## The task
Pictures stay out of the output. Return exactly the lines below from the one with "Where should I click to: Open" down to the one with "Given: Click the scrollbar up arrow", both included, and nothing more.

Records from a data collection
BEGIN

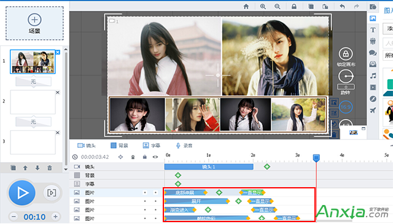Open the transition selector below scene 1
Screen dimensions: 393x224
34,82
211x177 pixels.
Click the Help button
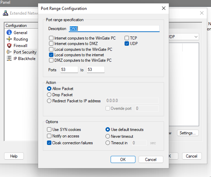[14, 156]
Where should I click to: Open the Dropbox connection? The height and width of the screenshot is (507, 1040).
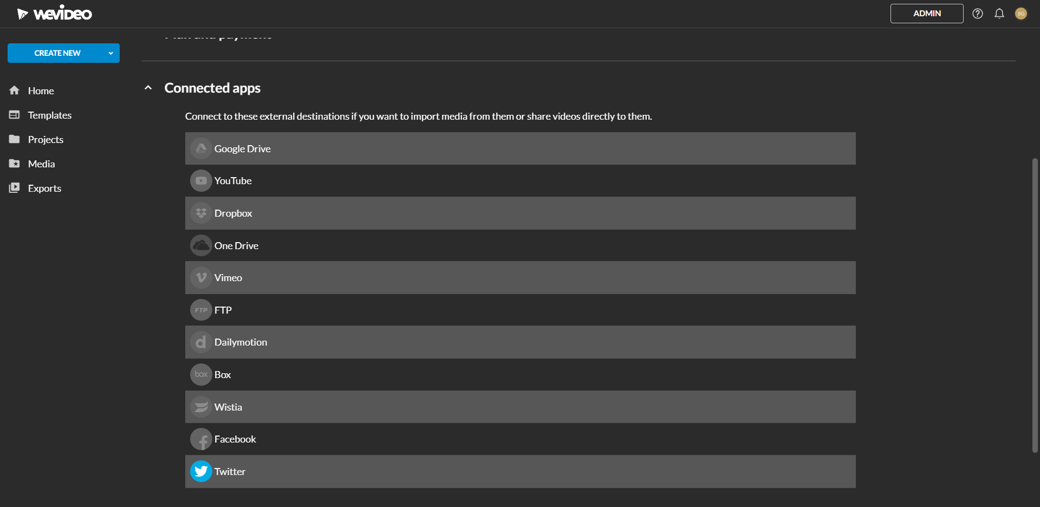tap(201, 213)
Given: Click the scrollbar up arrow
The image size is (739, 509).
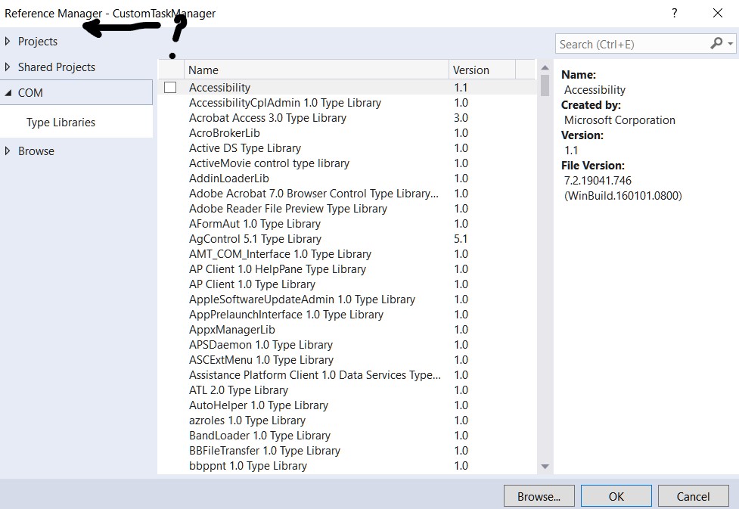Looking at the screenshot, I should 545,67.
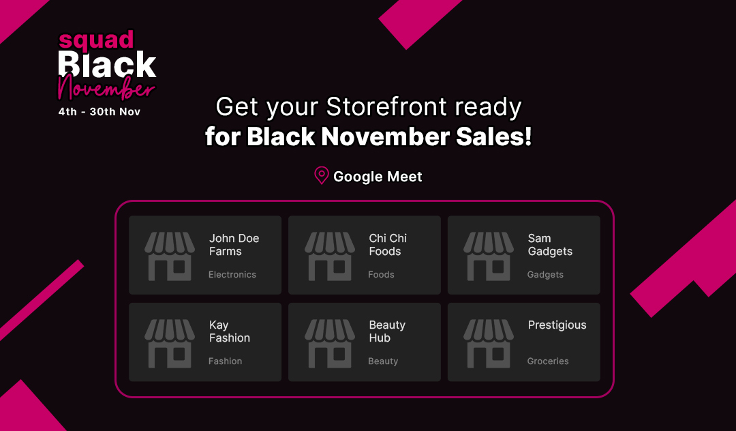Click the Groceries category label

548,361
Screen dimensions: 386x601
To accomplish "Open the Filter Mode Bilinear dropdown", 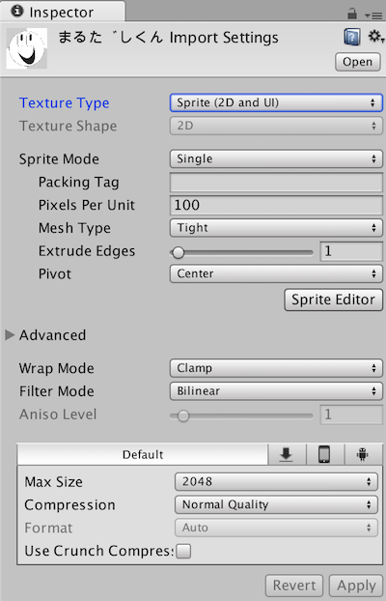I will click(276, 391).
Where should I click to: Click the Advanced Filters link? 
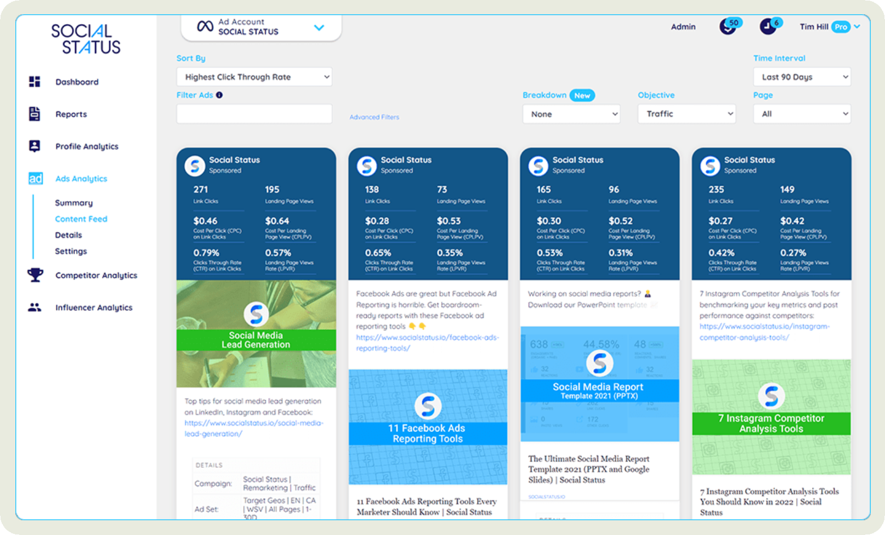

END

## Expected answer
Where should I click to: Open the Dropbox connection? The height and width of the screenshot is (507, 1040).
tap(201, 213)
Given: Click the scrollbar up arrow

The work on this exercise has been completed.